Has Toyota's safety troubles made you think worse of the car maker?

As has often been the case with this great recession, news has once again surfaced that will test the public’s faith in a heavyweight automaker.

Of course, this is nothing new, as you know. General Motors alone has faced every test a corporation could since 2008: slumping sales, brand kill-offs and bankruptcy, followed by its recent clawing and pleading to get back into positive consumer faith.

But if you asked many if what happened to GM – a North American company long skewered for shoddy manufacturing and brutal mismanagement – was a total surprise, you’d probably be told no. Toyota, though?
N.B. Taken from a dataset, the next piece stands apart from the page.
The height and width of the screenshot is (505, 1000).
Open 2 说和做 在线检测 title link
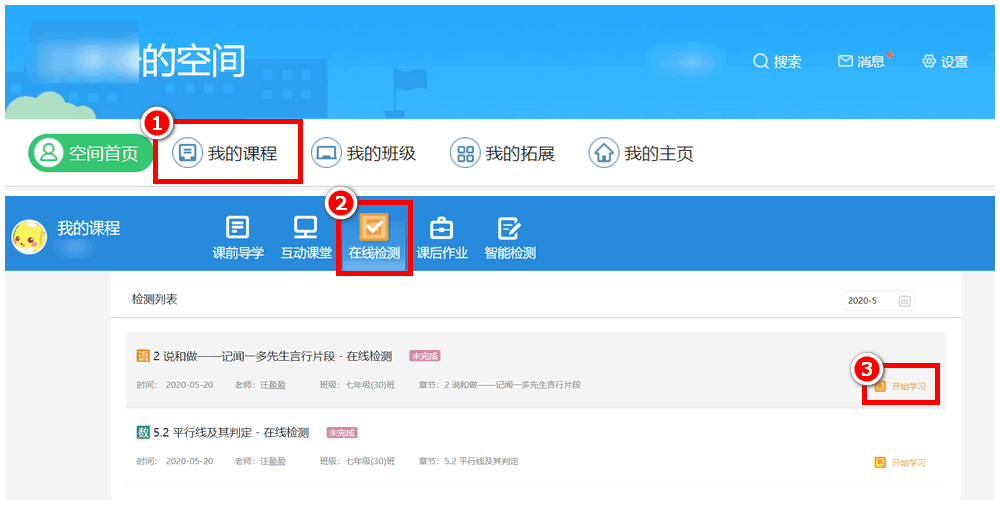point(272,356)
Toyota’s downfall is little more intriguing.

The latest hiccup in Toyota’s nightmare 2009-10 has come in the form of yet another recall; this time, 270,000 of the automaker’s vehicles worldwide were called back for having potentially faulty engines.

According to the Associated Press, the engines – many of which were Lexus sedans – were known to stall while the car was in motion.
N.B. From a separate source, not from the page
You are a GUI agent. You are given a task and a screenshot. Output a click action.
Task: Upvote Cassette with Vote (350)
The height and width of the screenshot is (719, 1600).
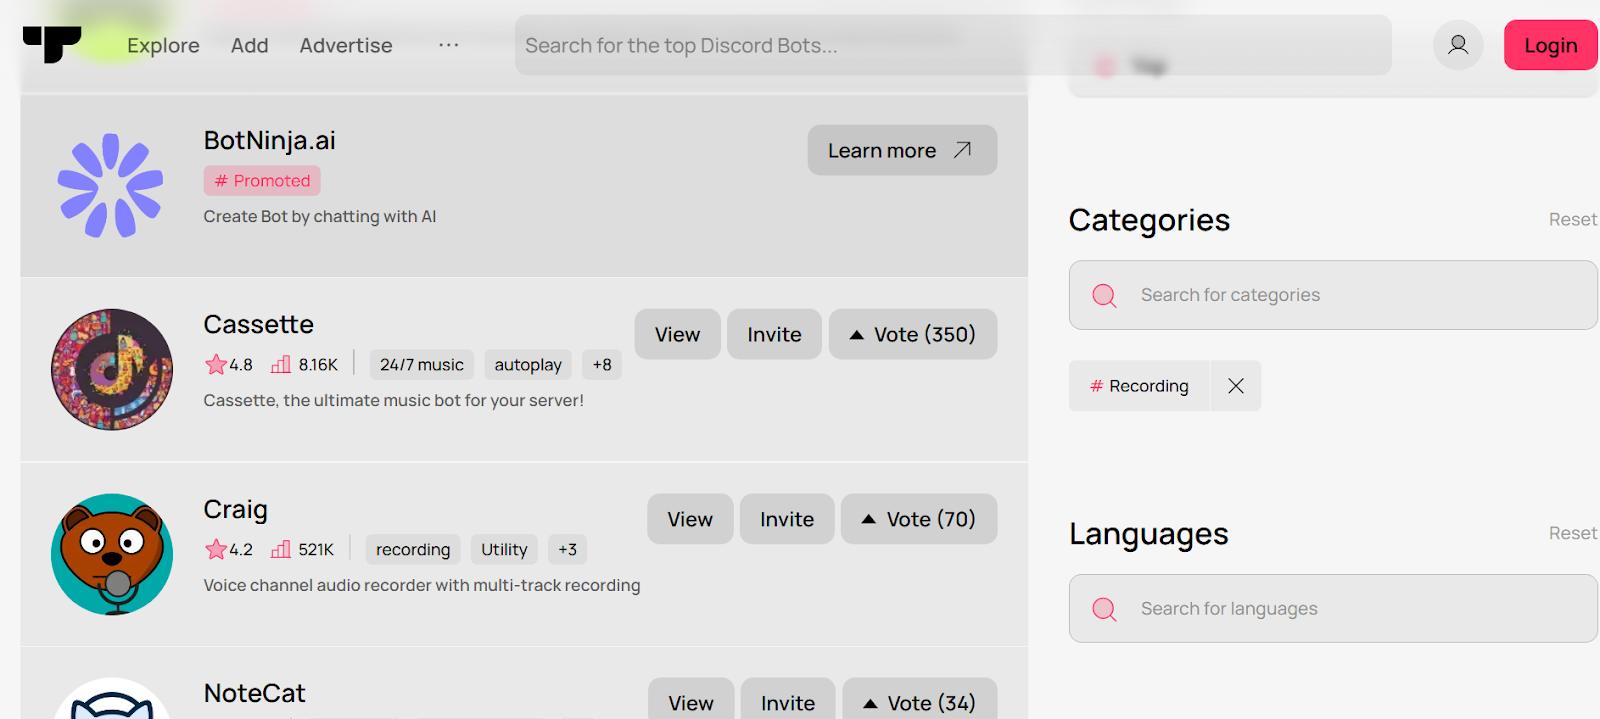(912, 334)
A recall of no more than 300,000 automobiles doesn’t much register with Toyota’s recent history, but it does speak volumes for a company doing everything it can to repair its image.

You no doubt remember the Japan-based manufacturer’s recent recall of 8.5 million cars over the past 10 months, a fiasco where the accelerator pedals got stuck on many Toyota vehicles, leading to runaway vehicles that were linked to as many as 18 deaths in North America.
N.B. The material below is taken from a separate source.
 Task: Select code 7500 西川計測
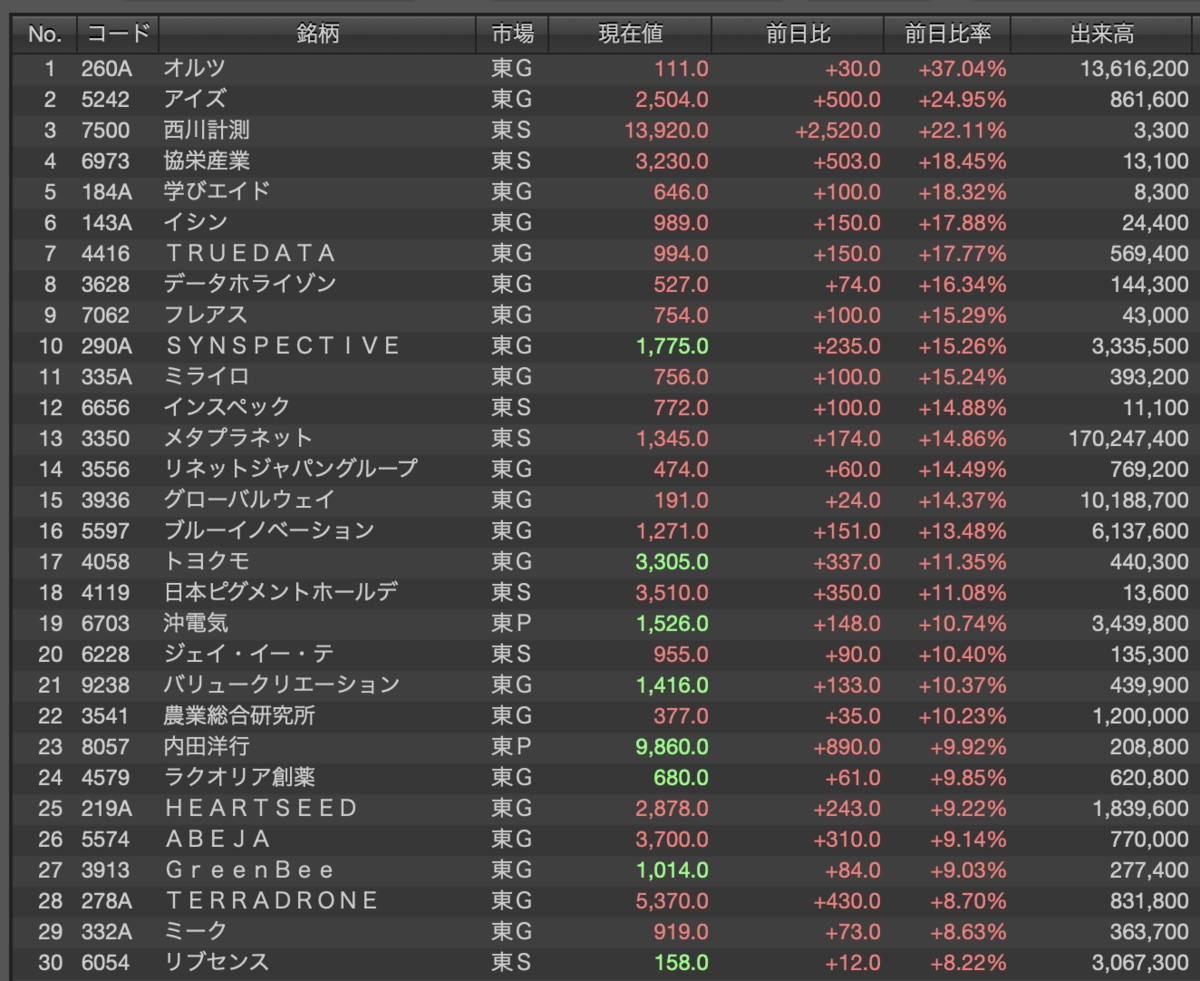tap(604, 130)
For its late response time to the fatal error, the car maker was slapped with $16.4 million in fines by the U.S. government, a record for such penalties.

It was for this massive vehicular tragedy that Toyota has been treading in dangerous water, and it is because of the manufacturer’s latest recall that it may not reach shore anytime soon.

BrandIndex, an organization that measures the public perception of companies, has noted Toyota’s spectacular slump over the last three months, a dip that bests even the freefalls of BP and Goldman Sachs, according to their numbers.

And the car maker’s plummeting sales suggests that such a reputation is still there, but how long will it last?

Has Toyota’s recent safety troubles made you think worse of the 73-year-old manufacturer?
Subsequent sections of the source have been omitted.